Libereso ha scritto articoli per numerosi giornali ed ha collaborato con molte riviste specializzate. Nel cassetto della sua scrivania tiene un appunto cui tiene molto. E' la copia di un testo pubblicato nel 2004 all’interno del mensile “Garden Repubblic”. Parla di un’erba ed un fiore particolare, la cui lettura rimane interessante e per questo la riproponiamo.

Una mandragora per amuleto
Il nome di mandragora deriva probabilmente da due parole greche che significano “pericolo per le mucche”. Già ai tempi di Plinio veniva usata come ottimo anestetico: prima delle operazioni si dava ai pazienti un pezzo di mandragora da masticare insieme alla pervinca.
Apulus nel suo “Herbarium” dice che in piccole dosi si usava contro i casi maniacali.
Conosciuta dagli Arabi come “mela di satana” in passato è sempre stata oggetto di strane superstizioni, sia nell’Europa meridionale che nel Levante. Secondo gli erboristi medioevali è governata dal pianeta Mercurio.
Il botanico Turner la descrive nel suo “ New Herbal”, stampato nel 1562. In Inghilterra, al tempo di Enrico VIII, con la sua radice si facevano piccole immagini per raffigurare un uomo – si usavano dei grani di miglio per gli occhi – e si riteneva che queste immagini, chiamate “puppettes” o “mammettes” avessero forti poteri magici.
Secondo le cronache del tempo, le signore per bene, specialmente quelle italiane, pagavano sino a 30 ducati d’oro per questi amuleti. In mancanza della mandragora, spesso si utilizzava la radice della comune Byonia, una rampicante spontanea.
Nel periodo elisabettiano era uso comune legare la radice di mandragora ad una fune e farla sradicare da un cane per non sentire il grido delle radici al momento di essere estratte dal terreno. Si riteneva infatti che quell’urlo avrebbe provocato la morte dell’uomo che estraeva la pianta.

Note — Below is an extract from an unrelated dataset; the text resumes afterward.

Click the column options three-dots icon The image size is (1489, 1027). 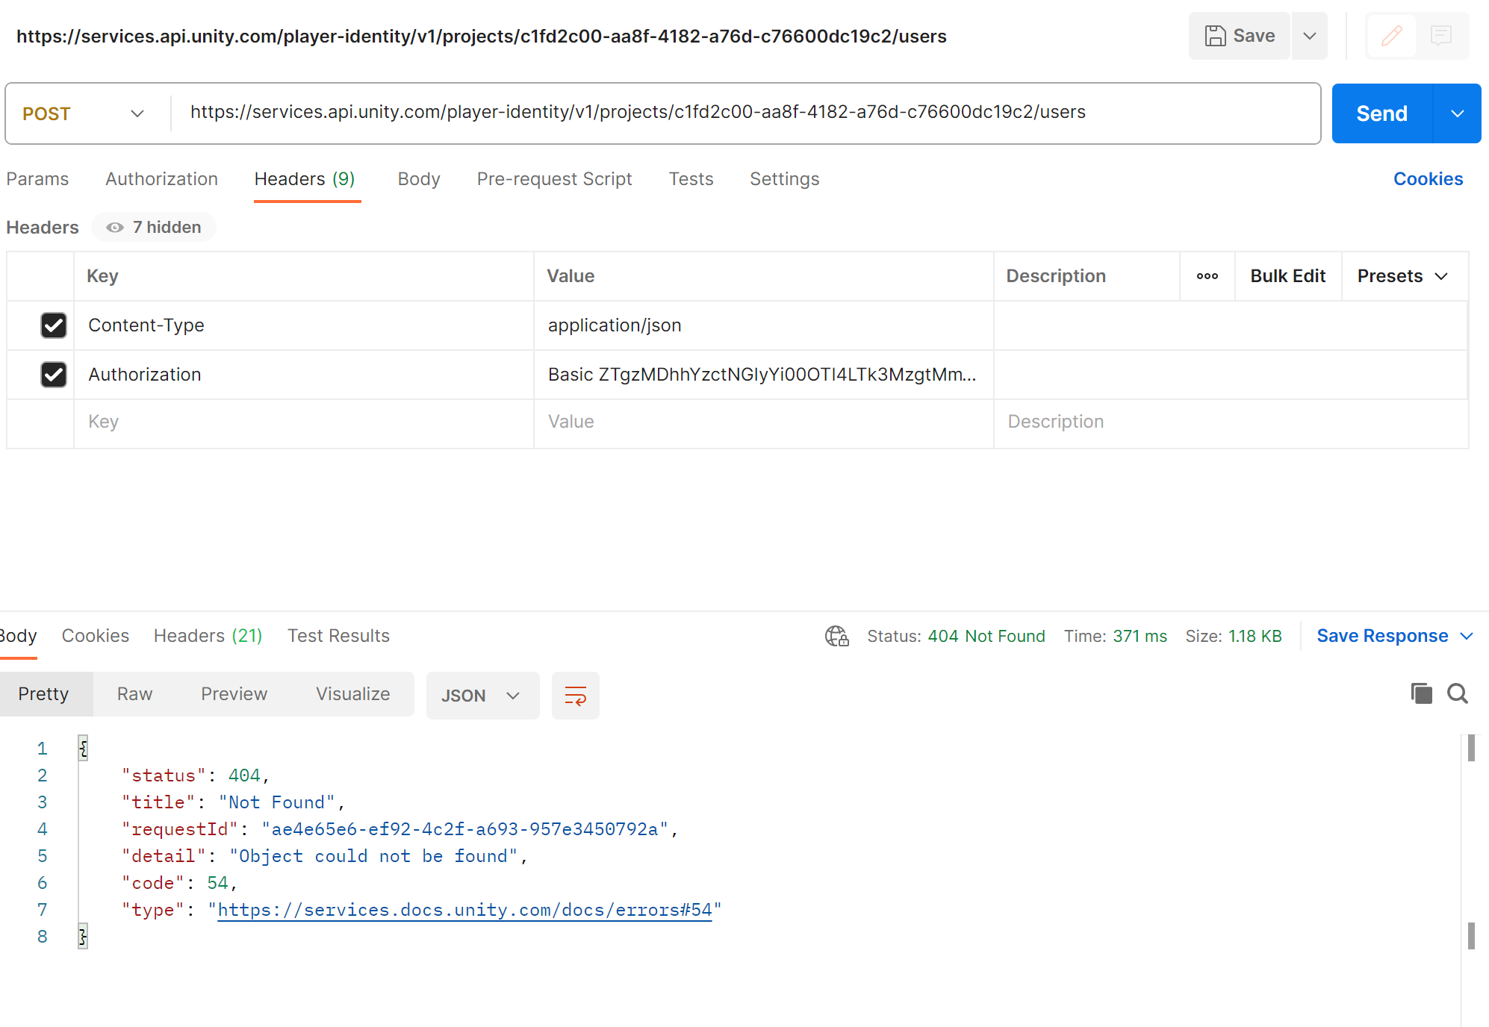click(1207, 276)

Dopo aver coltivato due mandragore nel giardino delle erbe dell’Università di Londra, ho cominciato ad amare questa solanacea dalla copiosa fioritura e dal passato misterioso, che ne fa una delle piante più menzionate nelle leggende di magia, di stregoneria, di superstizione e di misteri. I suoi frutti, dal sapore dolce acidulo, mi toglievano la sete nelle calde giornate estive. Al momento della maturazione il suo profumo di ananas e banane riempiva l’angolo del giardino dove i frutti, simili a pomodori tondi riuniti al centro delle foglie che facevano corona, attiravano l’attenzione per il colore giallo paglierino.
Solo oggi, però, dopo averla vista in un diverso habitat, ho riconosciuto la sua parte migliore: la resistenza, il potere di crescere in un ambiente avverso ad ogni tipo di vegetazione. Nei pressi di Agrigento, in un clima terribilmente arido dopo mesi e mesi di siccità, ho visto le sue corolle rispecchiare il blu violaceo del cielo, sola tra le pietre ed i resti di un lontano passato, su di un suolo rosso bruciato, che dava risalto al verde smeraldo delle sue ampie foglie.

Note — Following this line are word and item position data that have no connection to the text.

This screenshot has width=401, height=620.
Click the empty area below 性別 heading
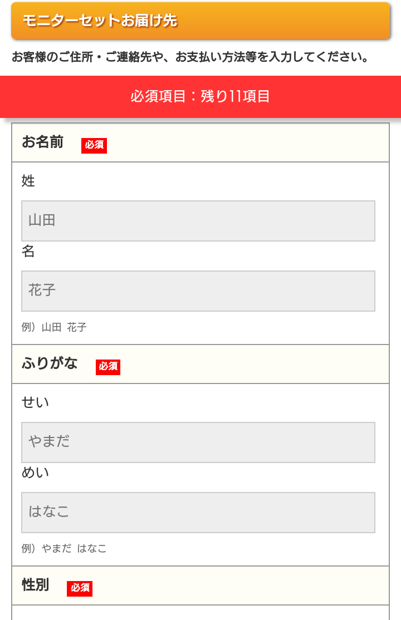(x=201, y=613)
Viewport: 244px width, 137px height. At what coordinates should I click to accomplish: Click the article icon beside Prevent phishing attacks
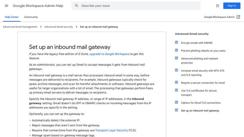(176, 51)
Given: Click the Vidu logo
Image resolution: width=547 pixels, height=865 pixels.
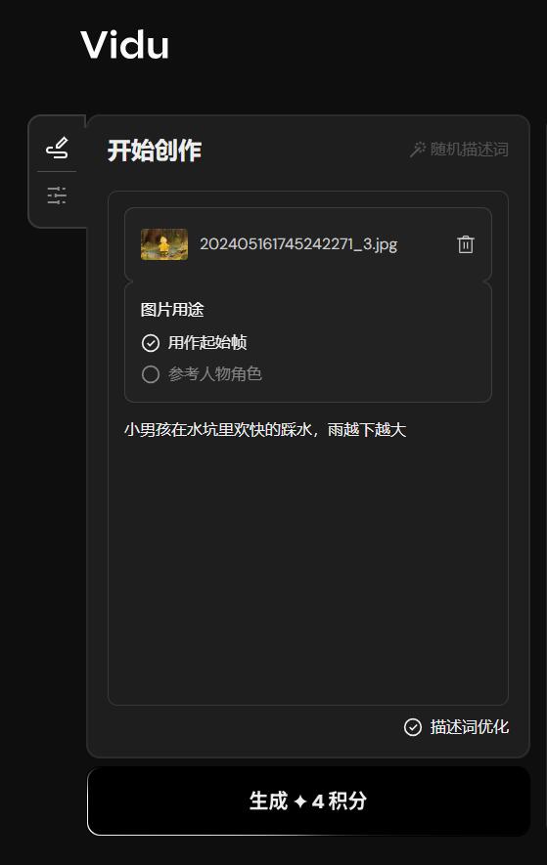Looking at the screenshot, I should coord(125,45).
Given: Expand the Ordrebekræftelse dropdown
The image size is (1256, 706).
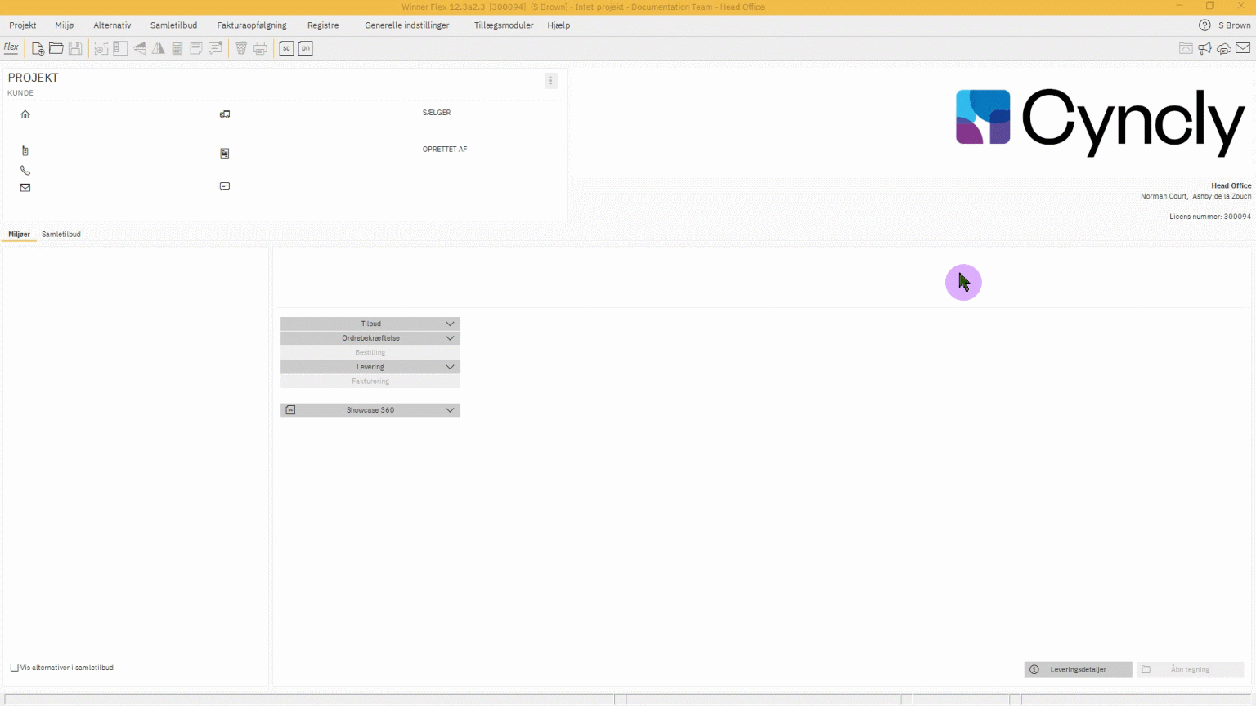Looking at the screenshot, I should click(x=450, y=338).
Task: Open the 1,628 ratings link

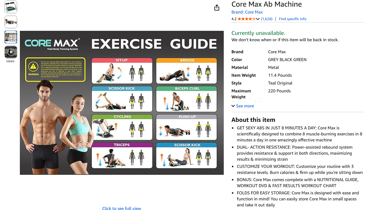Action: 267,19
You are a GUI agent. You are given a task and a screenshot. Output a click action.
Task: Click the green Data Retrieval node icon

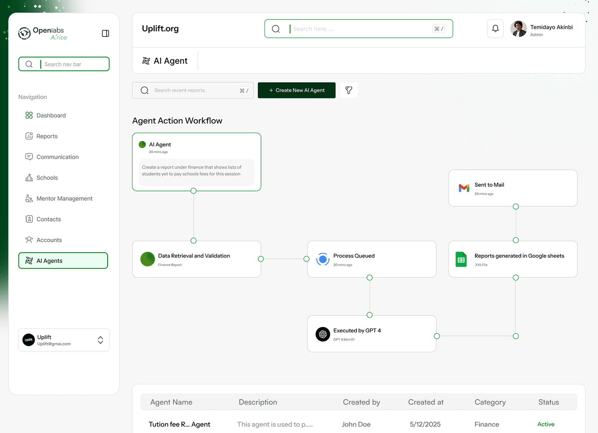point(148,259)
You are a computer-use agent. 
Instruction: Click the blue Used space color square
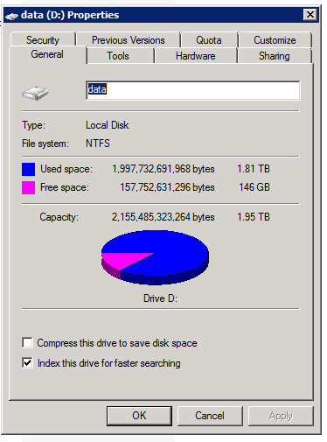pyautogui.click(x=28, y=169)
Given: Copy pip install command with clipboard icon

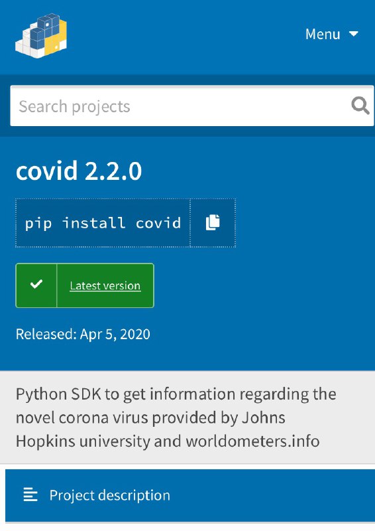Looking at the screenshot, I should click(213, 223).
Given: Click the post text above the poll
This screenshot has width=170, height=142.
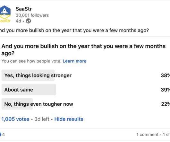Looking at the screenshot, I should coord(74,31).
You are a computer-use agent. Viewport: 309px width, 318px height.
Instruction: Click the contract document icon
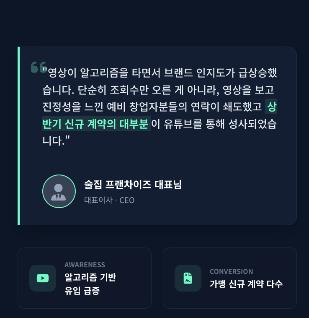[188, 278]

Unici compagni, in lontananza, un gruppo di asfodeli slanciavano verso il cielo le lunghe e forti spighe di corolle bianche, abbarbicati con le forti radici fasciculate in queste terre aride.
Nei miei vagabondaggi in Sicilia, visitando la piana di Selinunte, dove i resti dei grandiosi templi si specchiano nel mare, fra le agavi dalle svettanti e sinuose foglie blu acciaio, opuntie e terebinto giganti, ho visto le foglie della Mandragora officinalis var. autumnalis, bellissima nella sua semplicità, e così forte da poter rompere l’aridità di uno suolo malvagio con la forza racchiusa nelle grandi radici umanizzate nei secoli dalla storia.

Mi sono chinato per osservarla meglio, per ringraziarla ancora una volta di offrirmi la sua volontà di vita nella luce accecante del Sud.
Questa grande gioia di vivere quasi nell’impossibile dovrebbe essere premiata, facendocela amica, offrendole un angolo nel nostro giardino, una parte del nostro amore. Sono sicuro che saprebbe ricompensarci con la sua parte più bella.